RE: cogent - Sales practices

2022-08-05 Thread Shawn L via NANOG

I think they call me around once a week right now.  Even after I've told them 
we're not interested.  Every once in a while they switch the numbers they're 
calling from, just to keep things interesting.
 
Shawn


-Original Message-
From: "Dennis Burgess" 
Sent: Friday, August 5, 2022 4:20pm
To: "NANOG" 
Subject: cogent - Sales practices




So we just got an email from cogent, we have told them time and time again to 
stop calling and stop emailing.  We tell them are good on bandwidth and we 
don’t need any of their services.. They then sent us a e-mail stating that they 
saw us coming though one of their customers networks from us, and figured we 
would want to buy direct instead of going though one of their customers. Yes 
COGENT stated this; well at least one of their sales reps.  Sounds underhanded, 
shady, and unethical to me.Just figured I would post about it; see if I am 
making a mountain out of a mole hill 
 
Here is the e-mail:
 
"Hey (redacted) ,
Maybe there is a misunderstanding. (ISP’s name removed) is a cogent customer 
who we provide upstream to.
My initial inquiry was to see if it makes sense for Link Technologies to be 
utilizing our network instead of through (ISP’s name removed).

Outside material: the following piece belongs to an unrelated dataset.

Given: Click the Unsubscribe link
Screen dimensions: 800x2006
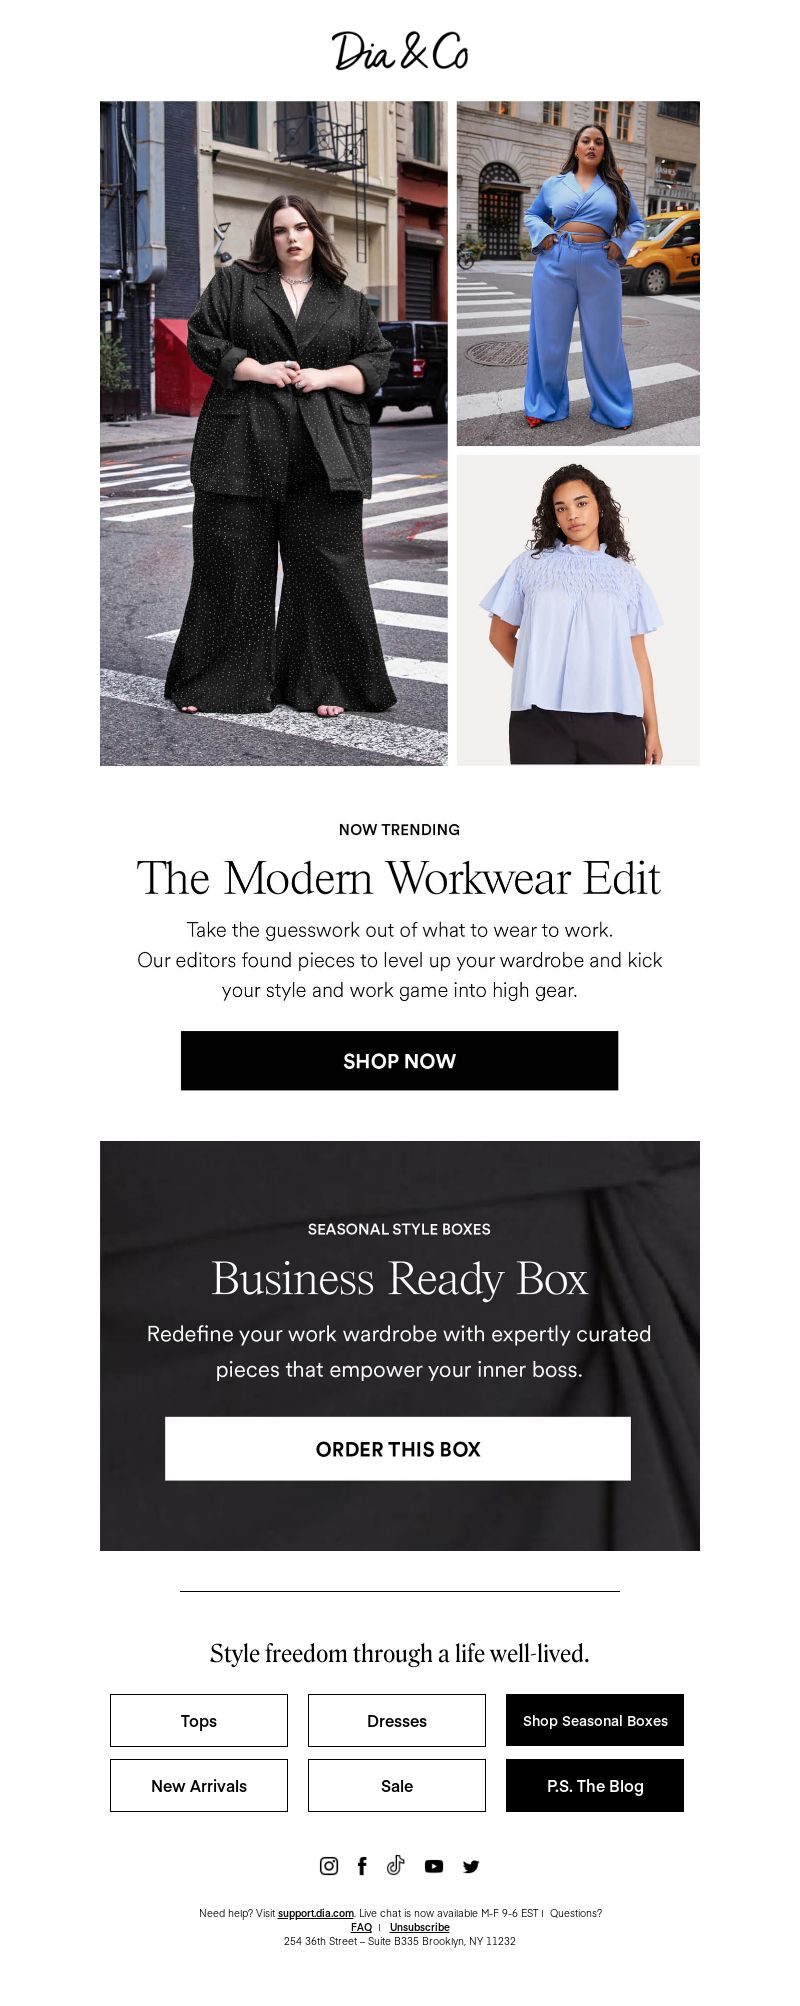Looking at the screenshot, I should pos(420,1927).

That way we 
could be a direct network for you.
Would that be at all something that interests you?
 
Eric Gogerty | Global Account Manager | AS 174
Cogent Communications | Minneapolis, MN (United States Of America)| 
www.cogentco.com
Contact: 612-217-5506| email: egoge...@cogentco.com
The Internet, Unleashed!"
 
 
 
 

Dennis Burgess

 Mikrotik : Trainer, Network Associate, Routing Engineer, Wireless Engineer, 
Traffic Control Engineer, Inter-Networking Engineer, Security Engineer, 
Enterprise Wireless Engineer
Hurricane Electric: IPv6 Sage Level
Cambium: ePMP 
 
Author of "Learn RouterOS- Second Edition” 
Link Technologies, Inc -- Mikrotik & WISP Support Services 
Office: 314-735-0270  Website: [ http://www.linktechs.net ]( 
http://www.linktechs.net/ )
Create Wireless Coverage’s with [ www.towercoverage.com ]( 
www.towercoverage.com )
Need MikroTik Cloud Management: [ https://cloud.linktechs.net ]( 
https://cloud.linktechs.net ) 
How did we do today?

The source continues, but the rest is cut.